Exercice court A: Restituez à l'identique les enregistrements depuis leur début jusqu'à la ligne contenant « In order to click on sidebar », cette dernière comprise.

─── Extrait de texte

Toutefois, comme l’a souligné, le parrain « la gouvernance est un processus d’apprentissage quotidien et collectif de règles et de principes autour desquels les sociétés humaines conviennent pour gérer le bien commun, réguler les rapports entre l’individu et le groupe ou entre groupes sociaux cohabitant sur les mêmes espaces territoriaux ». Lorsque ces principes ne sont pas respectés, s’installent des incertitudes et des incompréhensions préjudiciables à la nécessaire confiance entre gouvernants et gouvernés pour une gestion concertée des affaires publiques. Des trois communications introductives aux débats, il est ressorti que le Burkina vit, en ce moment, une crise de la gouvernance dont les principales manifestations sont entre autres :

i) l’impunité et la crise de confiance entre gouvernants et gouvernés,

ii) l’absence de dialogue sur la conduite des affaires publiques,

iii) la perte continue des valeurs éthiques et morales et la « décrédibilisation » des légitimités coutumières et religieuses qui sont parfois instrumentalisées à des fins partisanes et politiciennes

iv) l’usage de la violence dans les revendications des différentes composantes socioprofessionnelles

v) l’absence ou le déficit de redevabilité (reddition des comptes) de la part des gouvernants aussi bien au niveau national que local

vi) la faiblesse de la participation et du contrôle citoyen de l’action publiques

vii) etc.

Les manifestations de la crise de la gouvernance qui ressortent des trois communications introductives ont permis d’ouvrir les débats qui se sont déroulés sans passion et surtout, dans un esprit constructif. Les participants ont été presque unanimes sur le fait que le Burkina Faso connait, en effet, depuis quelques temps un déficit réel de gouvernance à tous les niveaux (local et national). « L’Etat est en panne » d’où la nécessité de renégocier le contrat social en impliquant tous les acteurs à chaque étape et à toutes les échelles.

──────
─── Données fournies

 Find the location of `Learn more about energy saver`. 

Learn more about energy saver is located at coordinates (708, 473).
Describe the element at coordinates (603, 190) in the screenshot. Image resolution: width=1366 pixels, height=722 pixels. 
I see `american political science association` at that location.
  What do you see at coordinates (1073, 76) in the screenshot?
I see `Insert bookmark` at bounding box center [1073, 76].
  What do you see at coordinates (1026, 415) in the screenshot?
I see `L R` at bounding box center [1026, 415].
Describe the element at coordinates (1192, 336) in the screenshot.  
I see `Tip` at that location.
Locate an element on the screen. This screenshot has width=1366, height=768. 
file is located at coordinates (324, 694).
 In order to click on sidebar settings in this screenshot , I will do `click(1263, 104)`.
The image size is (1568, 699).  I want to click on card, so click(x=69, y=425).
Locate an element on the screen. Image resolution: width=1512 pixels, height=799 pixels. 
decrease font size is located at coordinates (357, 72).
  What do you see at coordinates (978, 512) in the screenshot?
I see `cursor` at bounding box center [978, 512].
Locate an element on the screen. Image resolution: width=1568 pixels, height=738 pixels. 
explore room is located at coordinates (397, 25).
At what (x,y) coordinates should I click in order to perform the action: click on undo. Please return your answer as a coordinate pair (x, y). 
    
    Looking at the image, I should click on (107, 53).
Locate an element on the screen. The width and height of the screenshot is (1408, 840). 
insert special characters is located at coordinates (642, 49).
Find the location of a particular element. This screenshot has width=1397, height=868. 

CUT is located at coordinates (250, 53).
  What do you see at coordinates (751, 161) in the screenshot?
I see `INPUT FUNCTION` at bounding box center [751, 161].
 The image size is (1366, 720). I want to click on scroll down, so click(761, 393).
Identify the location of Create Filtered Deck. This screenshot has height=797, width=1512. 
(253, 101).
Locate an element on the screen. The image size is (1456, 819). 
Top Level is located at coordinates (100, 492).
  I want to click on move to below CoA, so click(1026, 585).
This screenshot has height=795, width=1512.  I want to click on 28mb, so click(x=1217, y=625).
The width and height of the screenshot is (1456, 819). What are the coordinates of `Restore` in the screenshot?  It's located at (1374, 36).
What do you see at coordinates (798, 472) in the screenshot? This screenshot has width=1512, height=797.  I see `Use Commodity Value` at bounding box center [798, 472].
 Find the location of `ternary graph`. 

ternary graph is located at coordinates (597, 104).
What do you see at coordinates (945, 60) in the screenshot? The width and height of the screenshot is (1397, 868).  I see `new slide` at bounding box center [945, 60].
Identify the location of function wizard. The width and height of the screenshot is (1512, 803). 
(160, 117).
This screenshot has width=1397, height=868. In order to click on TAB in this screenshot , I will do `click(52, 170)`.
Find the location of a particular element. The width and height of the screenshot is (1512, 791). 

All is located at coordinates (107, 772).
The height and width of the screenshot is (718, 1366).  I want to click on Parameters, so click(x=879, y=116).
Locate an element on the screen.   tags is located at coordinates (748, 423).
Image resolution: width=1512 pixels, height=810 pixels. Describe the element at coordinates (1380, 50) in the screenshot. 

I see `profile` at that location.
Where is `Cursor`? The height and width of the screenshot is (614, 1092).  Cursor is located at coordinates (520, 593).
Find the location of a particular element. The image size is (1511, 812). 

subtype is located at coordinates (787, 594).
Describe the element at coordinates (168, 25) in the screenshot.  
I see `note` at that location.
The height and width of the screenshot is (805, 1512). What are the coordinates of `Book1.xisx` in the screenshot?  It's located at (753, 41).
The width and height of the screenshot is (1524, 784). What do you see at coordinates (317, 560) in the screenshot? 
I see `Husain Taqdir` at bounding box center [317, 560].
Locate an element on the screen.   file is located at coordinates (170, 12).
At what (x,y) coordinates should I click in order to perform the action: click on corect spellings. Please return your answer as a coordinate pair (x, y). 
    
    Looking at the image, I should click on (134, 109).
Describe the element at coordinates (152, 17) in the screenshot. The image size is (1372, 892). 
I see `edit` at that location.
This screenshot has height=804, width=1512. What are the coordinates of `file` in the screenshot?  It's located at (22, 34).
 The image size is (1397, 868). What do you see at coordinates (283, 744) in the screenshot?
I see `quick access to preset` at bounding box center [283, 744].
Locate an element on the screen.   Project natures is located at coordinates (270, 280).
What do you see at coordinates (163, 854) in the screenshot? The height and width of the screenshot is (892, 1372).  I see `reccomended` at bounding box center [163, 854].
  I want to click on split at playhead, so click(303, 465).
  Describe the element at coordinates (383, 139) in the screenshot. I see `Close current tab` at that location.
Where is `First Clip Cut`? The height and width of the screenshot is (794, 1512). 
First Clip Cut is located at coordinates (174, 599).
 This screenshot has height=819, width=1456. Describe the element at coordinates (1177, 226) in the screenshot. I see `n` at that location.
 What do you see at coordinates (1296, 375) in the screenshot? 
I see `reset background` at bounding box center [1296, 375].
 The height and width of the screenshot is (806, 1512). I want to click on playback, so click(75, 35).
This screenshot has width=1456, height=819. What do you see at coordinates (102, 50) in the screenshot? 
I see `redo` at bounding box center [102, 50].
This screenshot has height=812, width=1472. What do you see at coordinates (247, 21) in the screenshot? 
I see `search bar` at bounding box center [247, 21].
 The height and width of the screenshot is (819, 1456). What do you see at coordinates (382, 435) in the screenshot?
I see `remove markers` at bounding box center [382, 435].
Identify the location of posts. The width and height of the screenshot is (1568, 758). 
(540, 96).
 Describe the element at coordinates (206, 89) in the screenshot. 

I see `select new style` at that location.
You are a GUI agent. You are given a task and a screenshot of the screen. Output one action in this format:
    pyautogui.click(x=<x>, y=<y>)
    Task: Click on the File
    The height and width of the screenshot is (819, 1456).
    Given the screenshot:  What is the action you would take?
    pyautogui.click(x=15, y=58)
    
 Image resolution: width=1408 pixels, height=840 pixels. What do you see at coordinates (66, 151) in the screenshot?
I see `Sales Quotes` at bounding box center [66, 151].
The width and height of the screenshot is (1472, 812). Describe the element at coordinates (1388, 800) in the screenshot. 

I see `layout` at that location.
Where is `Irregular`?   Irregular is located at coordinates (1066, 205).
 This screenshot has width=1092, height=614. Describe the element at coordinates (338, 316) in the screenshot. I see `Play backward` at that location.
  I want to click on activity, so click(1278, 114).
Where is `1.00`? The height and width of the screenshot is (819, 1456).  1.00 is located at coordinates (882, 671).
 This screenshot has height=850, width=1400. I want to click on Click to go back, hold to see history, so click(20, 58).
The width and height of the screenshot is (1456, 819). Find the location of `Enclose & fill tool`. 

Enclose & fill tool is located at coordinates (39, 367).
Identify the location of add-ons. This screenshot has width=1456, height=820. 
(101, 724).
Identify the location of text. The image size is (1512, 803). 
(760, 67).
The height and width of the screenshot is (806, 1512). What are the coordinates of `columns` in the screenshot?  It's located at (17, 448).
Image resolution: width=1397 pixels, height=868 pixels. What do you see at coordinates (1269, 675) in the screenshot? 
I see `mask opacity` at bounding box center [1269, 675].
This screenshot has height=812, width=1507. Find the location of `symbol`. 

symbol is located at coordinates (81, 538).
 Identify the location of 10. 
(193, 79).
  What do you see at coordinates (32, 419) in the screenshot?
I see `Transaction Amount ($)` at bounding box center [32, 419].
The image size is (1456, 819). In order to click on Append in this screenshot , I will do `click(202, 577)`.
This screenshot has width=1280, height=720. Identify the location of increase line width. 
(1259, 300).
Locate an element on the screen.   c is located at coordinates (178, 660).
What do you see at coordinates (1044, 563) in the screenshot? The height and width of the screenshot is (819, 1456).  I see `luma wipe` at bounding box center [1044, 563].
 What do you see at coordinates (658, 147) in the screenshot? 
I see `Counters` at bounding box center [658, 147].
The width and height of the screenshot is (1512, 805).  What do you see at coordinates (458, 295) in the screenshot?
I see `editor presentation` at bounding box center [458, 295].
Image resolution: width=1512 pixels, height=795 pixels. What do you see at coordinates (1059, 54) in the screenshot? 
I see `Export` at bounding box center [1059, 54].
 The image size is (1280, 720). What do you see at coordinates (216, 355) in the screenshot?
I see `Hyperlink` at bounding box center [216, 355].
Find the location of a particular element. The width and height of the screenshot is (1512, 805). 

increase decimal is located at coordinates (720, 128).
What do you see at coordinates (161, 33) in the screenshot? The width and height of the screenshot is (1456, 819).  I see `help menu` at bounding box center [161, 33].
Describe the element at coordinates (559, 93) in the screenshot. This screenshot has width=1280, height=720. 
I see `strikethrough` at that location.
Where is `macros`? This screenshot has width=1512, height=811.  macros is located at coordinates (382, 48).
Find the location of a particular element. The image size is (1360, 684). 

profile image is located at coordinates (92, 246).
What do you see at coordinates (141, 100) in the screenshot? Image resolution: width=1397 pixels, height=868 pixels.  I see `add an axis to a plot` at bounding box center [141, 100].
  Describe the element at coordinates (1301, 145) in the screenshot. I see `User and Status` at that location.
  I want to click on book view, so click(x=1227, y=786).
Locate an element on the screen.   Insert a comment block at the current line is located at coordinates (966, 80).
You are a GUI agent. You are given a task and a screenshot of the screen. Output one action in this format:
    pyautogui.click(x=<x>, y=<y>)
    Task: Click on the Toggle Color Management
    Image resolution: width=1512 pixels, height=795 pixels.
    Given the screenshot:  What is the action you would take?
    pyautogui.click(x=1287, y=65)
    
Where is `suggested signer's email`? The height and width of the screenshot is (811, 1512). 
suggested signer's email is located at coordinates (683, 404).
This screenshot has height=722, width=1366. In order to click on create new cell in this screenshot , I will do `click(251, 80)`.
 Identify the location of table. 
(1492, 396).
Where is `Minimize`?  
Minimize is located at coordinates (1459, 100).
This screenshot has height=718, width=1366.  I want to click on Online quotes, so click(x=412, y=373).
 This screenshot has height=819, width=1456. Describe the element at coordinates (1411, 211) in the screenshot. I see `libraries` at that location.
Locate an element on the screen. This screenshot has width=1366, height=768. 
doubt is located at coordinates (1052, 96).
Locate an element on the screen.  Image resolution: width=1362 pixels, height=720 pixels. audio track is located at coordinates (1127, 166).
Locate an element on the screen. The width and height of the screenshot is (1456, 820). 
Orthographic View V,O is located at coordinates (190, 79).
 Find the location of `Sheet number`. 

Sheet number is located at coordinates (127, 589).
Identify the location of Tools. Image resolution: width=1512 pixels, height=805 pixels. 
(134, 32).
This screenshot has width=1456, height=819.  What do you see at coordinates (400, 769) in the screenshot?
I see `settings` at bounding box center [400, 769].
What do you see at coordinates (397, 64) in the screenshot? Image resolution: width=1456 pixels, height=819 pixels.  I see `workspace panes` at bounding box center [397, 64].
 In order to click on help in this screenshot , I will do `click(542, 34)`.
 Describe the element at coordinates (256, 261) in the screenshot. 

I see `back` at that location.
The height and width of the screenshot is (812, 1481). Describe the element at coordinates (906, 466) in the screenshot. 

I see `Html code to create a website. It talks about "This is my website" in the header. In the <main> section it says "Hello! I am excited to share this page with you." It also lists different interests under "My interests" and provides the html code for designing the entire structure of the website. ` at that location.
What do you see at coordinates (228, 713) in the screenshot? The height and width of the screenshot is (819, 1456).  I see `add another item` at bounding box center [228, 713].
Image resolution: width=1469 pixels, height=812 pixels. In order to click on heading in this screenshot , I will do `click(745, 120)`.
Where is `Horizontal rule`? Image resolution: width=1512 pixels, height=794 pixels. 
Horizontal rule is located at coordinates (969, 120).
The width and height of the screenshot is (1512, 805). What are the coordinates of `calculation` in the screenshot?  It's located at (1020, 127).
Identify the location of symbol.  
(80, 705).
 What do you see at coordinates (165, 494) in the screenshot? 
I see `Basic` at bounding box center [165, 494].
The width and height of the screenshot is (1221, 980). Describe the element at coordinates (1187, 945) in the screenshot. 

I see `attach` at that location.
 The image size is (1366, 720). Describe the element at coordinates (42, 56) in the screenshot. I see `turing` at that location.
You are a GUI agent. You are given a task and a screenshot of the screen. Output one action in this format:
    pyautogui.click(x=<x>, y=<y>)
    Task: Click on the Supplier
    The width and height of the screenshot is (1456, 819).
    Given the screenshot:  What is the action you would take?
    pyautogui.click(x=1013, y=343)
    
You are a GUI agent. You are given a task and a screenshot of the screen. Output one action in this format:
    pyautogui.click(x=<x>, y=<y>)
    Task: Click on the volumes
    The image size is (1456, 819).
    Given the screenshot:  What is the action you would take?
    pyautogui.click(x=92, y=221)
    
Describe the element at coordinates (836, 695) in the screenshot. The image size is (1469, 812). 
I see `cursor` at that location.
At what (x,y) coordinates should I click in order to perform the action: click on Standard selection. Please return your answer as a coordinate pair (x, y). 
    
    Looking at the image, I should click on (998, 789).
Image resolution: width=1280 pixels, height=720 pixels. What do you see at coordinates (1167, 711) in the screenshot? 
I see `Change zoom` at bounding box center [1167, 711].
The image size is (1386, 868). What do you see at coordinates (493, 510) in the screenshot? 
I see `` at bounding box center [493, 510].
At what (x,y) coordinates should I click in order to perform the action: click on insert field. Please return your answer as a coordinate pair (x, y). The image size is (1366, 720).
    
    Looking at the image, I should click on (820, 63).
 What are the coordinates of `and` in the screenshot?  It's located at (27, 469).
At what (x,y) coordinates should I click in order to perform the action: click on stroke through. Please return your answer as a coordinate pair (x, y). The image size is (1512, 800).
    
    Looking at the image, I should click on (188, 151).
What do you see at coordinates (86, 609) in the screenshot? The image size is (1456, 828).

──────

Exercice court B: Prolongez le texte sur la crise de la gouvernance au Burkina Faso en reprenant après sa dernière phrase.

Résultat attendu A:
 Find the location of `Learn more about energy saver`. 

Learn more about energy saver is located at coordinates (708, 473).
Describe the element at coordinates (603, 190) in the screenshot. Image resolution: width=1366 pixels, height=722 pixels. 
I see `american political science association` at that location.
  What do you see at coordinates (1073, 76) in the screenshot?
I see `Insert bookmark` at bounding box center [1073, 76].
  What do you see at coordinates (1026, 415) in the screenshot?
I see `L R` at bounding box center [1026, 415].
Describe the element at coordinates (1192, 336) in the screenshot.  
I see `Tip` at that location.
Locate an element on the screen. This screenshot has width=1366, height=768. 
file is located at coordinates (324, 694).
 In order to click on sidebar settings in this screenshot , I will do `click(1263, 104)`.

Résultat attendu B:
Plusieurs raisons expliquent cette crise de gouvernance. Les causes majeures évoquées sont la production de l’exclusion dans la redistribution des droits et devoirs du fait du déficit de dialogue entre gouvernants et gouvernés; la faiblesse de la culture citoyenne, la gestion non transparente et non participative des affaires publiques ; l’absence d’une vision partagée de développement, le manque de volonté politique réelle de changement, la corruption et l’impunité.

a) Le déficit du dialogue (entre gouvernant et gouvernés) et la production de l’exclusion

Le déficit de dialogue est un fait réel. Il est lié, avant tout, à l‘absence d’un cadre consensuel de débats citoyens. En effet, presque tous les espaces de dialogues créés (forum des jeunes, rencontres des femmes, ou rencontres gouvernement - secteur privé, etc.) sont initiés par le gouvernement qui en définit les modes opératoires et même les participants.-Ce qui n’est pas négatif dans l’absolu. Cependant, ces espaces ne jouent pas réellement leur rôle. Ils sont, dans la pratique, des lieux où l’expression des opinions reste canalisée dans le seul but de satisfaire aux désirs et aspirations politiciennes des organisateurs.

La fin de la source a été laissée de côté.